> [Your instructions]:
Your answer should repeat exactly the lines from the one holding "Click the Undo arrow icon" through the end of the data, and it should contain no pictures.
** Opening Data provided block **
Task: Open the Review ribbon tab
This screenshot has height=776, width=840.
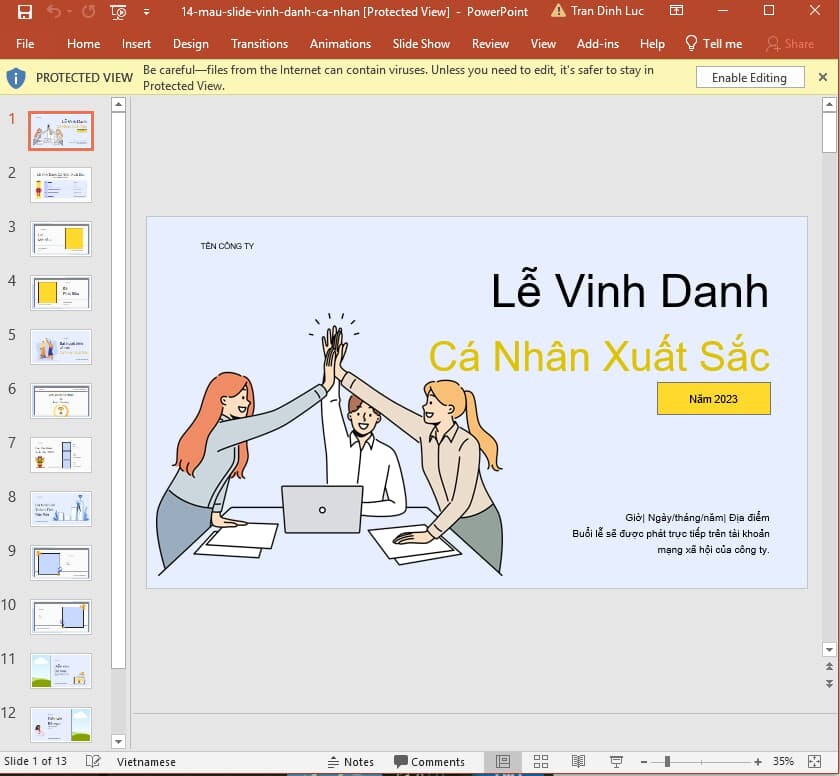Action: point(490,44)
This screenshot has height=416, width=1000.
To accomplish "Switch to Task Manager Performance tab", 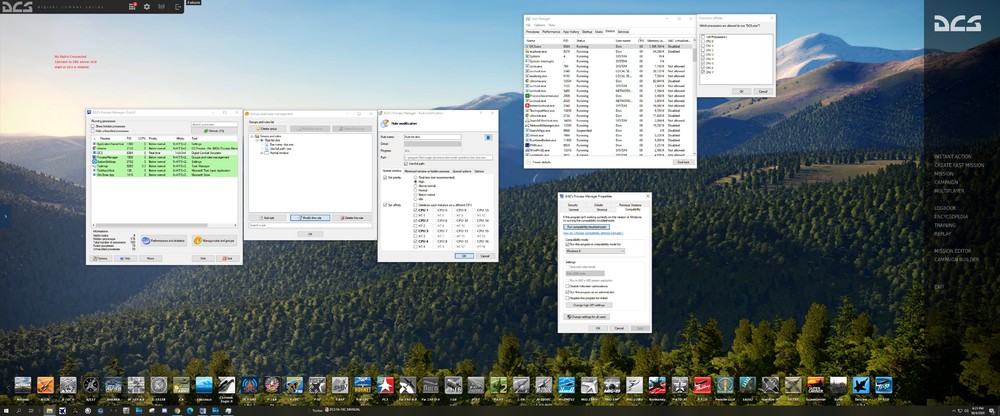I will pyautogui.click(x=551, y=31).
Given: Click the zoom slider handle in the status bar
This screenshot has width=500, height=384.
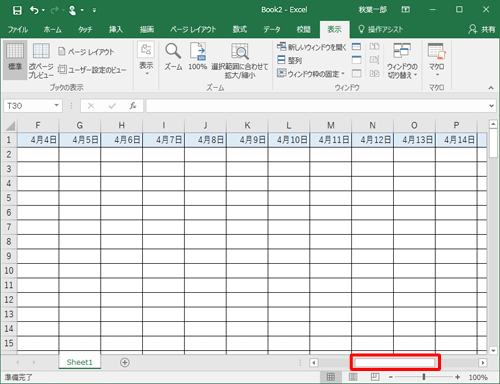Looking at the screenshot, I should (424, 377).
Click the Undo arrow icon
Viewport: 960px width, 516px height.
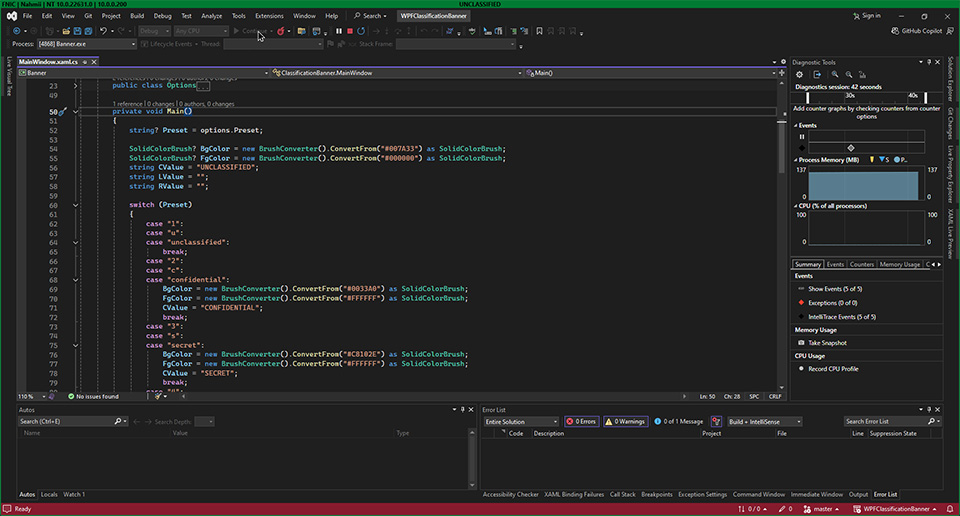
** Closing Data provided block **
> [Task result]:
Click the Undo arrow icon
Viewport: 960px width, 516px height.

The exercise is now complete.